Of course, that has changed over the past few years. My university education has sapped the Fairly Liquid from the bubble's walls. It has become extremely thin. I can hear and understand what people are saying on the other side. Indeed, there are times when it is so translucent that it may as well not be there. Yet, I am still content to live here, despite the lack of the bliss of ignorance. So what is it that keeps me here.

Humans do not like change. They do all they can to avoid it. Thus, a society which comes with a handbook, which if followed does away with the need for change, is fundamentally attractive. Perhaps this is why I love living here.

I am inclined to believe that it is the safety, the sterility, the silence that appeals to me. Life in Japan is fundamentally easy in that sense. Everything is a given, there are no unknowns. You learn about an element of Japanese society or culture once, and you are set up to deal with that situation whenever it arises for life. There is little variation, and what variation is only in the detail; the beginning and the end, the overall pattern, does not change. There are no daily struggles, one can go to the supermarket safe in the knowledge that the experience will be as you expect it to be.
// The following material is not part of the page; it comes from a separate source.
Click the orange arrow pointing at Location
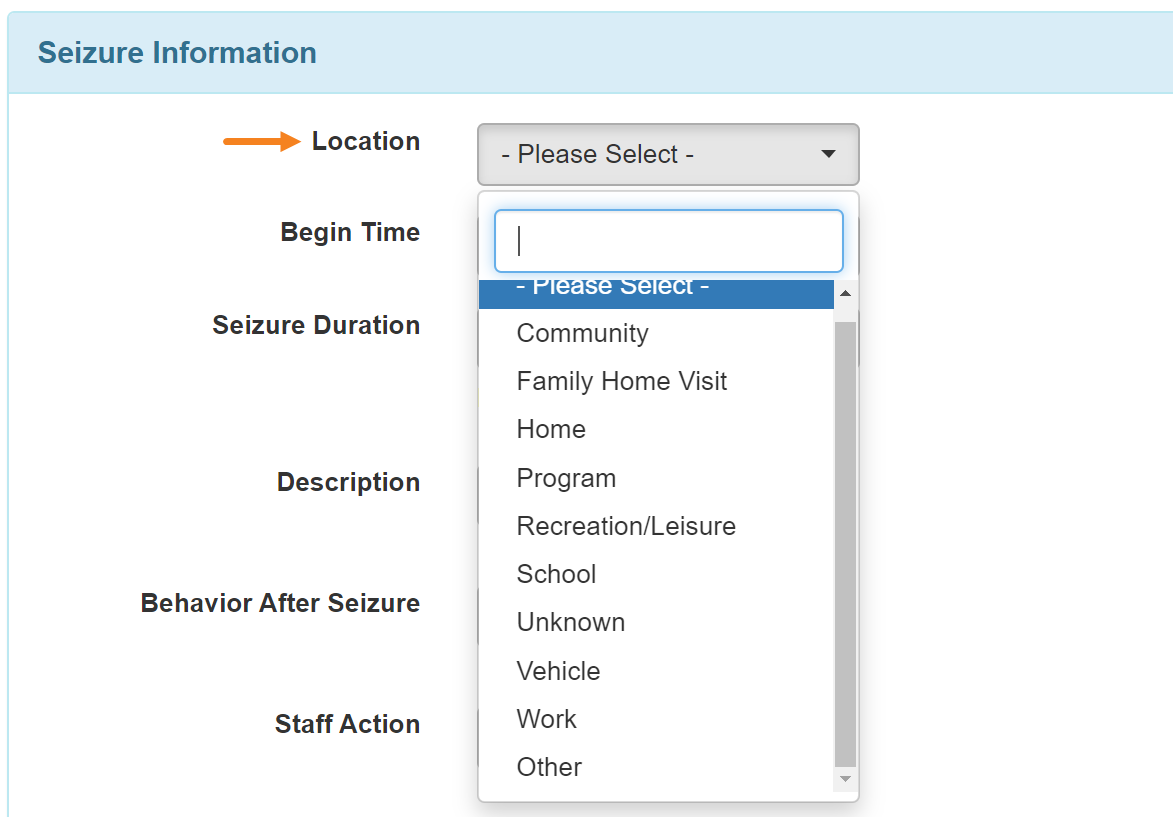The image size is (1173, 817). 262,141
Humans do not like change. They do all they can to avoid it. Thus, a society which comes with a handbook, which if followed does away with the need for change, is fundamentally attractive. Perhaps this is why I love living here.

Oh but the irony! A website with such a title as Tame Goes Wild, penned by someone who chooses to live in Japan for reasons of comfort associated with familiarity! Can this really be true?! Well, all I can do is examine my feelings towards Japan, examine the society in which I live, and see where the two interact. At this moment in time, I am inclined to believe that I have ultimately chosen to surrender my personal freedom, in favour of a 'good life'.

I do of course find this conclusion somewhat disturbing. After all, I have surrendered to a system that 12 years ago I swore I would never capitulate to. It does of course explain however why I write the Daily Mumble. Why I wear my patchwork jeans.

At the end of our class, we all agreed that Japan was in great need of a revolution. Thus, we marched out of uni, back to the station, and boarded the busiest (silent) train we could find. Once happily arranged in a group surrounded by the masses, our conductor counted us in, and we burst into song, with a rousing rendition of Bohemian Rhapsody.

Aside from the initial turning of heads, there was no reaction. The salary men and office ladies returned to their lands of snooze, whilst in the distance a protesting 34-year-old Mr. Tanazawa was seen being dragged away from a convenience store ATM, having been arrested for suspicious behaviour.

1 Comments:

Blogger ene said...

This is an interesting piece. When we visited Tokyo, the boy and I were AMAZED at the silence on the trains. We loved the "Please turn your phone to the silent mode" signs". Perhaps that's because we are Singaporeans and love all sorts of signs ;) But I digress.

If you were to take the train (MRT) in Singapore today, your senses will be attacked by everyone trying to out-talk each other AND some young punk playing some random piece of (horrible) music out loud from his mobile phone. I was seriously horrified and thought back about those wonderful quiet moments on the train in Japan.

I guess the grass is always greener on the other side?